Par Virginie Eudes, chroniqueuse culturelle
« Quand ma jupe est trop courte ou que mon voile est trop long. Quand ma tenue n'est pas républicaine. Je fais comment ? Je réponds quoi à ma fille ? ». Rokhaya Diallo et Blachette mettent en image et en définition un problème sociétal. Les comportements masculins qui invisibilisent les femmes. Un livre féministe me diriez-vous ? Non, juste un manuel adressé aussi bien aux hommes qu'aux femmes. Et pourquoi ne pas l'intégrer en cours d'éducation civique à l'école d'ailleurs, c'est bien au plus jeune âge où l'on apprend qu'il faut des règles pour vivre en société. L'humour et les saynètes donnent de la légèreté à un sujet capital pour la moitié de la population mondiale, car oui un être humain sur deux est une femme. Forte de cette constatation, pourquoi en 2020 est-il important de remettre à ce point les choses à leur place et les hommes en particulier ? Pas tous les hommes vous pourriez me répondre, oui mais ça aussi le livre en parle. Comme un arbre ne cache pas la forêt, les comportements déviants ne sont pas forcément légions. L'autrice explique les notions de mansplaining (quand un homme explique à une femme ce qu'elle sait déjà), manterrupting (quand un homme coupe systématiquement la parole à une femme) et manspreading (quand un homme prend ses aises dans les lieux publics).
Sans tout vous dévoiler, mais qu'est-ce que l'invisibilisation des femmes ? JP, personnage central de cet ouvrage vous l'expliquera peut-être mieux que moi…..Voici un exemple de la notion de base du Mansplaining/ Mecsplication. « Il s'agit par exemple d'un homme expliquant à une femme des choses concernant un domaine dont elle est experte ». La femme invisibilisée n'a pas la parole, n'a pas d'avis, la compétence. Mais comment la terre peut-elle tourner sur elle-même si un homme ne s'en occupe pas ? Pardon, il reste tout de même des compétences qui sont féminines : le ménage, les enfants. Désolée j'avais oublié que les hommes ne pouvaient pas faire la vaisselle car leurs pieds trop grands les éloignent de l'évier.

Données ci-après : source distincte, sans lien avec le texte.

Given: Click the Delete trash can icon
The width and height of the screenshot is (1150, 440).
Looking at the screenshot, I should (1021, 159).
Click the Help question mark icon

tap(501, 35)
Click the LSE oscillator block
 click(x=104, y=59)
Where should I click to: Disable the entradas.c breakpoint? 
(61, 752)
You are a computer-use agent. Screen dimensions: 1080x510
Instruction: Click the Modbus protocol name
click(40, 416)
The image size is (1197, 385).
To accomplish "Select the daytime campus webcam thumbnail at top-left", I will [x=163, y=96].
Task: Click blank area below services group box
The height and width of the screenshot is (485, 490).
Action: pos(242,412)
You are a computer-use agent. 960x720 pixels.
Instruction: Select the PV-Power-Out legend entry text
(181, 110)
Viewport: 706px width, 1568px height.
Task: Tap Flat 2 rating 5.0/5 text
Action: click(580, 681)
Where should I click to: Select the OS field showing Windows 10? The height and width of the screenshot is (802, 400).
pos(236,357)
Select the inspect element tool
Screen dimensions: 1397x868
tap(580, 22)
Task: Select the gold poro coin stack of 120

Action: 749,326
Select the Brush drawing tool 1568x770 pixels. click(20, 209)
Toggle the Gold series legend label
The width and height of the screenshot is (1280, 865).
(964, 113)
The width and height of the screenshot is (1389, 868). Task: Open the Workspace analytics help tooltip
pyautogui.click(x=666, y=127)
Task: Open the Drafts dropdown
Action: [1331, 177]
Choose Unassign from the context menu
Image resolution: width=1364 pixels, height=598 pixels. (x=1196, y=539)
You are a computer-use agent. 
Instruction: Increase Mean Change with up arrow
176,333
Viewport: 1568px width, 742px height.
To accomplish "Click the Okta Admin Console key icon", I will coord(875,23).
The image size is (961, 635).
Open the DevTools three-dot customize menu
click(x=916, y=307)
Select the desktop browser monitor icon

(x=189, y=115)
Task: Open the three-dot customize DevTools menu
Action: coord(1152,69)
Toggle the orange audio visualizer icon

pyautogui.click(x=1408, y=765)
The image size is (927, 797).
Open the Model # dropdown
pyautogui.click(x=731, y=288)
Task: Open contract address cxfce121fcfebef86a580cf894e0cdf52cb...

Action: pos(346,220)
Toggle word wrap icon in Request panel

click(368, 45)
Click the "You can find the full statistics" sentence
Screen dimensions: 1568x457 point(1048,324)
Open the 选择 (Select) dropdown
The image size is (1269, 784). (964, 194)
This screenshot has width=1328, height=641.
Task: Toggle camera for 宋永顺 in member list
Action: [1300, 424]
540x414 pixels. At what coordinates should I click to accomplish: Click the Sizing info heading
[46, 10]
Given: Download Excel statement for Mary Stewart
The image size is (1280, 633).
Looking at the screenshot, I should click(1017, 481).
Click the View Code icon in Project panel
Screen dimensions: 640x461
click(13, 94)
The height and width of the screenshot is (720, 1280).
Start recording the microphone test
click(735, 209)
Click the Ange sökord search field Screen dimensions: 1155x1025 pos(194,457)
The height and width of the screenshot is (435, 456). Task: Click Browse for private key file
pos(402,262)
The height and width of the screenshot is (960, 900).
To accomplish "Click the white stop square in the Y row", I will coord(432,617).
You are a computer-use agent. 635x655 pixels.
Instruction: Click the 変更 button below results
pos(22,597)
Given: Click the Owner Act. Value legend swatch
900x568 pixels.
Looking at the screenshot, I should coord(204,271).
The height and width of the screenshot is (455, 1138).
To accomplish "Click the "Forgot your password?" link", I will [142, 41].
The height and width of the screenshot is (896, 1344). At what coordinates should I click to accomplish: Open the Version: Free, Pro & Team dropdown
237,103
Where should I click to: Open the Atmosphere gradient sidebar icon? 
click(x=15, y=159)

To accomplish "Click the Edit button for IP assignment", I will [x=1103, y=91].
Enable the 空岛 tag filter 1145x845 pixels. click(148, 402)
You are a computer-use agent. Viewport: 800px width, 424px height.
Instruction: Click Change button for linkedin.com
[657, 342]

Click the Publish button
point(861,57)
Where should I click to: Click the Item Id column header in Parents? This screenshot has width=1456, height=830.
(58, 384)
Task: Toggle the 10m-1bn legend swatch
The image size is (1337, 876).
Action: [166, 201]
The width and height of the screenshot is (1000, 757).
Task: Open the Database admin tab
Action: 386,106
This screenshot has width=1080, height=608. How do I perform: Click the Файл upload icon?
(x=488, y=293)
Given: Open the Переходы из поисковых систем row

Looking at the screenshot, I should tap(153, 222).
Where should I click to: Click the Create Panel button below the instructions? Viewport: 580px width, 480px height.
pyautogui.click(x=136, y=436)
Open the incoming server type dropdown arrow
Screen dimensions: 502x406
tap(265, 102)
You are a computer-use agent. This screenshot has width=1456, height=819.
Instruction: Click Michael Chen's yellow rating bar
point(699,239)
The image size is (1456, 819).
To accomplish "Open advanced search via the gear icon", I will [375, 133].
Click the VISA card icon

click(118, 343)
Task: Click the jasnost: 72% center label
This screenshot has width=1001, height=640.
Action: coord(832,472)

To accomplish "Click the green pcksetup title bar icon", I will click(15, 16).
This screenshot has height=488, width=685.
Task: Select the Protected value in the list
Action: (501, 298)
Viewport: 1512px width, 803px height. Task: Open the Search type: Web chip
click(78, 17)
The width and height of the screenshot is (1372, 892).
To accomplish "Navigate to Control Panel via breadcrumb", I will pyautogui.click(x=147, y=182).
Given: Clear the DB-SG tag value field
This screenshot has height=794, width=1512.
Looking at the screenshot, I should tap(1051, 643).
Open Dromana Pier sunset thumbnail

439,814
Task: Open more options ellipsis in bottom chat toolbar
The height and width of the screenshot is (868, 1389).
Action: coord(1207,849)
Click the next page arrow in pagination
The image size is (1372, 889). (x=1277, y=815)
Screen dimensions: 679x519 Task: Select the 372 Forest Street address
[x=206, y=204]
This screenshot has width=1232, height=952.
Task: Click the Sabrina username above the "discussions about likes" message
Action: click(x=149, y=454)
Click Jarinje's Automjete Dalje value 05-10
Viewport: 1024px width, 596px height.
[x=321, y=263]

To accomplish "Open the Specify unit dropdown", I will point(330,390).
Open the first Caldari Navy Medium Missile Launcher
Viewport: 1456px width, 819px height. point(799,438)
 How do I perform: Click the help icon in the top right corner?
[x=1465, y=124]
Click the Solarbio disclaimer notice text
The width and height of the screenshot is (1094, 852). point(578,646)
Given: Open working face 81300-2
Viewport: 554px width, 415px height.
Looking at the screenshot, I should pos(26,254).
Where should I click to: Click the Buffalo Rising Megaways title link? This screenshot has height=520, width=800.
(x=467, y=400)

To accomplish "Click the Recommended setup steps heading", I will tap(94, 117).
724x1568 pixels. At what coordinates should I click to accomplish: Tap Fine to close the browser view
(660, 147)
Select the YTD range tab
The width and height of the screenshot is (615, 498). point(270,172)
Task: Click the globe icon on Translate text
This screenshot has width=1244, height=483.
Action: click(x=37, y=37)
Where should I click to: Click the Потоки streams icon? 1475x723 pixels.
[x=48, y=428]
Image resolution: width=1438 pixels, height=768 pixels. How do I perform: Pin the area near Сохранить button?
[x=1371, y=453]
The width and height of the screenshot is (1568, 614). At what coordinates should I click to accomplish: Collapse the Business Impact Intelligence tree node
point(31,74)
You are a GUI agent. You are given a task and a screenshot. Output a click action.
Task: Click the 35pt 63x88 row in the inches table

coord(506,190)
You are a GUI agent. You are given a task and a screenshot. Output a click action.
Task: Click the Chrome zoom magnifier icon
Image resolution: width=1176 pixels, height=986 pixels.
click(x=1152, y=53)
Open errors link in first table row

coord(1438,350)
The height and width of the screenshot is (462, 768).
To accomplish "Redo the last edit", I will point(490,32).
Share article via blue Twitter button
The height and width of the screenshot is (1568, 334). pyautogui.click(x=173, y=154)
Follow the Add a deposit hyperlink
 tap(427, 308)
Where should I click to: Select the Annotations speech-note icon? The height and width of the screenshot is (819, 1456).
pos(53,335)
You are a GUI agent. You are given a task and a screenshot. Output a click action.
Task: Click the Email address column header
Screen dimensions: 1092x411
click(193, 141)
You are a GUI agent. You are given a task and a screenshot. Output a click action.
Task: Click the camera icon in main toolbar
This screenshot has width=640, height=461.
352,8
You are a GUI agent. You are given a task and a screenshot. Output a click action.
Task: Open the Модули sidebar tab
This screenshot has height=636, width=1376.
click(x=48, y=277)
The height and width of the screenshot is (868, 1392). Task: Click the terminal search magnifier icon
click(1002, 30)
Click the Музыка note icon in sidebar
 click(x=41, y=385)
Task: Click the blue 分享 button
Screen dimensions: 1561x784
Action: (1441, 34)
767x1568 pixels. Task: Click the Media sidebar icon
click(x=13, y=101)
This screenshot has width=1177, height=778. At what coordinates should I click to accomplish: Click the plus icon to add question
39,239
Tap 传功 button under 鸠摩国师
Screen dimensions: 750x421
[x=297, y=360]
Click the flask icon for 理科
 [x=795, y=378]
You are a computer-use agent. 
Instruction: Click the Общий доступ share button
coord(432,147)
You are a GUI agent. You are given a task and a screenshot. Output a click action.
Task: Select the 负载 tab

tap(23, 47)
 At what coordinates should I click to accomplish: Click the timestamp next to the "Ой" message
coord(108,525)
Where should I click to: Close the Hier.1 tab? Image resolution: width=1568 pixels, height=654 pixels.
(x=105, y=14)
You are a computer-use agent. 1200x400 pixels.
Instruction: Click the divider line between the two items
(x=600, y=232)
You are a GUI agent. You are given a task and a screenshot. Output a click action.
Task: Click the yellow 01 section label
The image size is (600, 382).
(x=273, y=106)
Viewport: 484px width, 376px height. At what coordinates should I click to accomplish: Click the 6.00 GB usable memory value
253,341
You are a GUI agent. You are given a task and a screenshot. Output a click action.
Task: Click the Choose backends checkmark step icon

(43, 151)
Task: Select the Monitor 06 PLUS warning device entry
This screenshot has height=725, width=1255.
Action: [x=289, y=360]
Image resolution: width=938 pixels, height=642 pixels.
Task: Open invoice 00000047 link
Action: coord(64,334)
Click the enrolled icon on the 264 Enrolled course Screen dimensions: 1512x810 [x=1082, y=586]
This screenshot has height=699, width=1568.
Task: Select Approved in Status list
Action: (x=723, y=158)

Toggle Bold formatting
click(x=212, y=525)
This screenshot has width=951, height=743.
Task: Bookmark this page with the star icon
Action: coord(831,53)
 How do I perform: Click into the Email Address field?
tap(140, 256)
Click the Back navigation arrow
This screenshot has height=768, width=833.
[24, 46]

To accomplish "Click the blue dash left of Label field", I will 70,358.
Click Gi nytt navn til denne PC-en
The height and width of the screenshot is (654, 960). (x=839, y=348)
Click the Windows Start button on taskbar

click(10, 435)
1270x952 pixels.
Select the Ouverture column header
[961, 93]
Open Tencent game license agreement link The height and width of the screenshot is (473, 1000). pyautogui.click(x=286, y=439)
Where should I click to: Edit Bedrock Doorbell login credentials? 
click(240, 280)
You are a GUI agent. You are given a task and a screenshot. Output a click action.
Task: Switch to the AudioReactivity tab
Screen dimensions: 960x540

Cet ouvrage arrive à point nommé, dans un débat d’actualité sur la tenue républicaine de nos étudiantes, lycéennes, collégiennes, filles. Avez-vous vu les sondages sur ce que peuvent ou ne peuvent pas porter les jeunes filles ? Et Rokhaya Diallo répond : « Mon corps m’appartient ».Mais surtout de quoi je me mêle ? Sinon je milite pour que l’on interdise les bas de survêtements informes pour les jeunes hommes. Les caleçons qui disent bonjour au-dessus du pantalon. Et on en reparle de la mode des jeans slims, messieurs ? Je surenchéri, les agressions à caractères sexuelles et sexistes vis-à-vis des femmes est et a toujours été un problème d’Hommes. Finalement il y a beaucoup moins de débat que l’on veut nous faire croire. S’il y a un problème sur les tenues alors organisons les échanges au sein des classes, éduquons nos enfants dans la tolérance et le respect.
La bande dessinée questionne « la place de la femme dans l’espace public et dans la sphère privée » dans son introduction et tout au long de l’ouvrage. Elle distille quelques conseils non exhaustifs pour reprendre la main sur un sujet, la conversation, nos choix. Elle utilise l’humour mais aussi l’inclusion car ses personnages tentent d’être représentatif dans la diversité des origines et dans l’inclusion des porteurs de handicaps ou de la communauté LGBT. Le discours est fluide, simple sans être simpliste car il s’attaque avec douceur à des sujets de fond. Le plaisir est immense et donne envie de partager l’ouvrage au-delà des sororités, car il s’adresse aussi aux hommes qui souhaitent comprendre et faire avancer le sujet.
M'explique pas la vie, mec !, éd. Marabulles, textes signés Rokhaya Diallo et illustré par Blachette (édition Marabulles), sortie le 28 octobre 2020. Actuellement en précommande.